Tribulations Sauvages aux Quatre Coins du Monde
Les Catlins, 1900 km² d’Ecosse au sud-est de la Nouvelle-Zélande. Les côtes des Catlins comptent parmi les plus découpées du pays et subissent l’influence des courants océaniques et des vents venus tout droit de l’Antarctique. Des eaux froides, brassées, riches en nutriments, de quoi donner l’eau à la bouche à tout un monde planctonique et, par le fait même, à toute une chaine alimentaire !
Ainsi, les oiseaux marins sont légions dans les Catlins. L’un des plus aisément reconnaissable car très répandu et peu discret est la sterne tara (Sterna striata). A la fin de l’hiver les couples commencent à se former ou à se retrouver, l’espèce est monogame et les partenaires restent souvent unis pour plus d’une saison de reproduction.

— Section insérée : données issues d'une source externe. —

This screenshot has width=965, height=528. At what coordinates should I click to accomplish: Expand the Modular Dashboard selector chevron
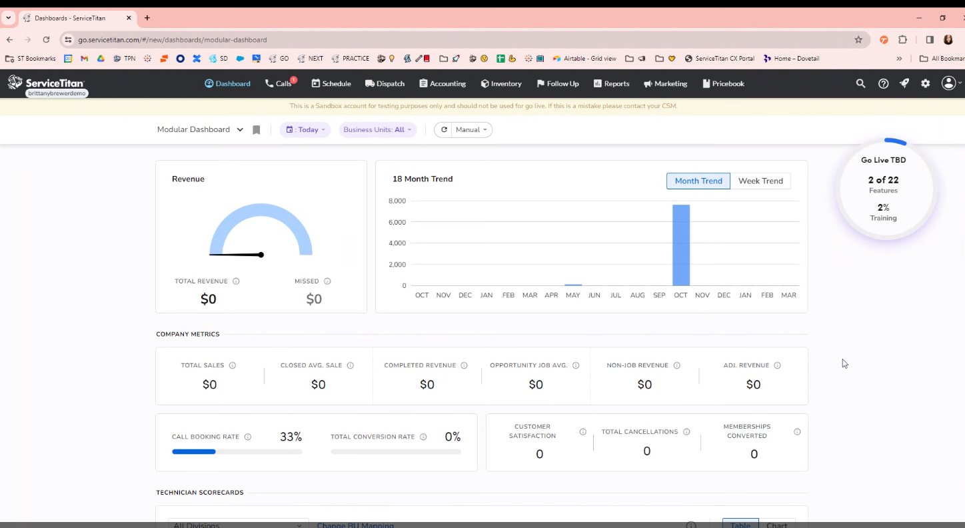pyautogui.click(x=240, y=130)
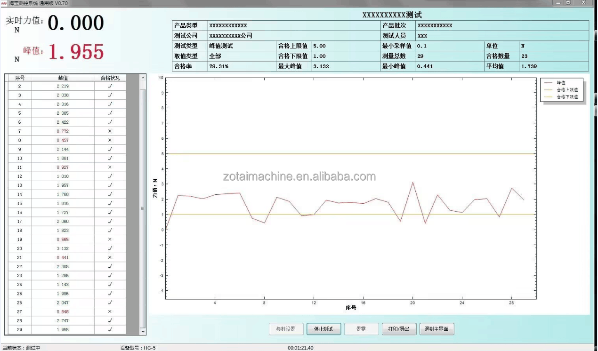Return via the 退到主界面 button
The height and width of the screenshot is (351, 598).
(x=436, y=329)
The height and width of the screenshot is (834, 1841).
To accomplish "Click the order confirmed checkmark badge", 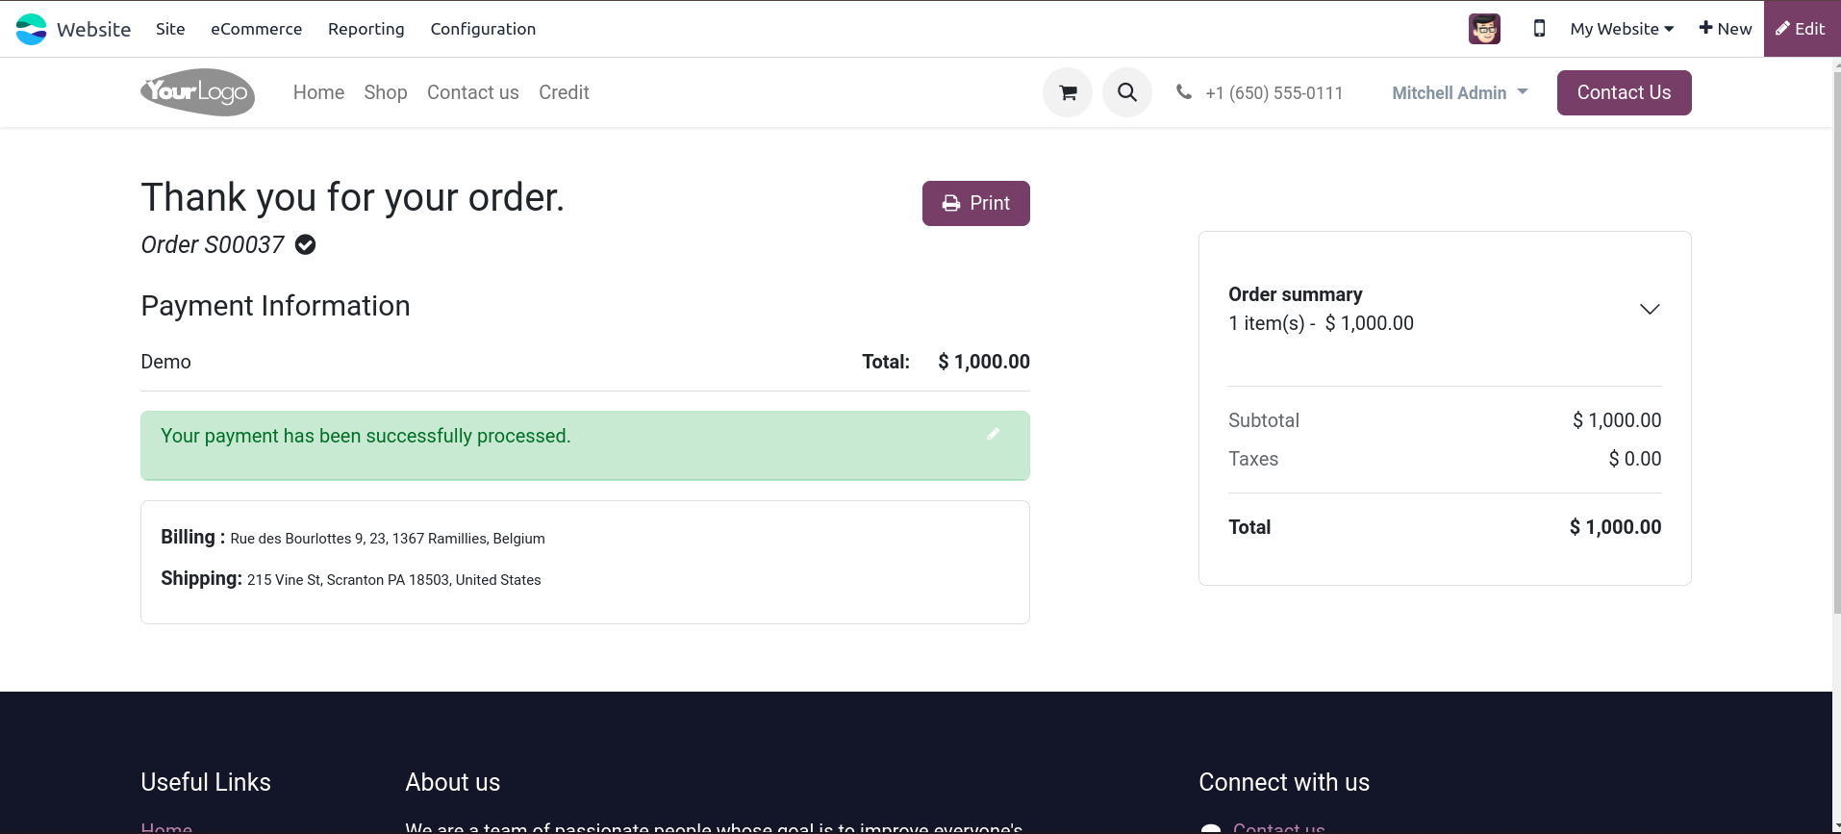I will [x=306, y=245].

Les sternes revêtent alors leur plus beau costume : celui de Miss Catlins. La taille fine et gracile, une robe d’hirondelle d’un blanc immaculé, un diadème blanc ornant la tête noire dans un contraste parfait, tout y est, même cette habitude de brailler à qui mieux mieux en se pavanant sur les promontoires rocheux qu’offre la côte.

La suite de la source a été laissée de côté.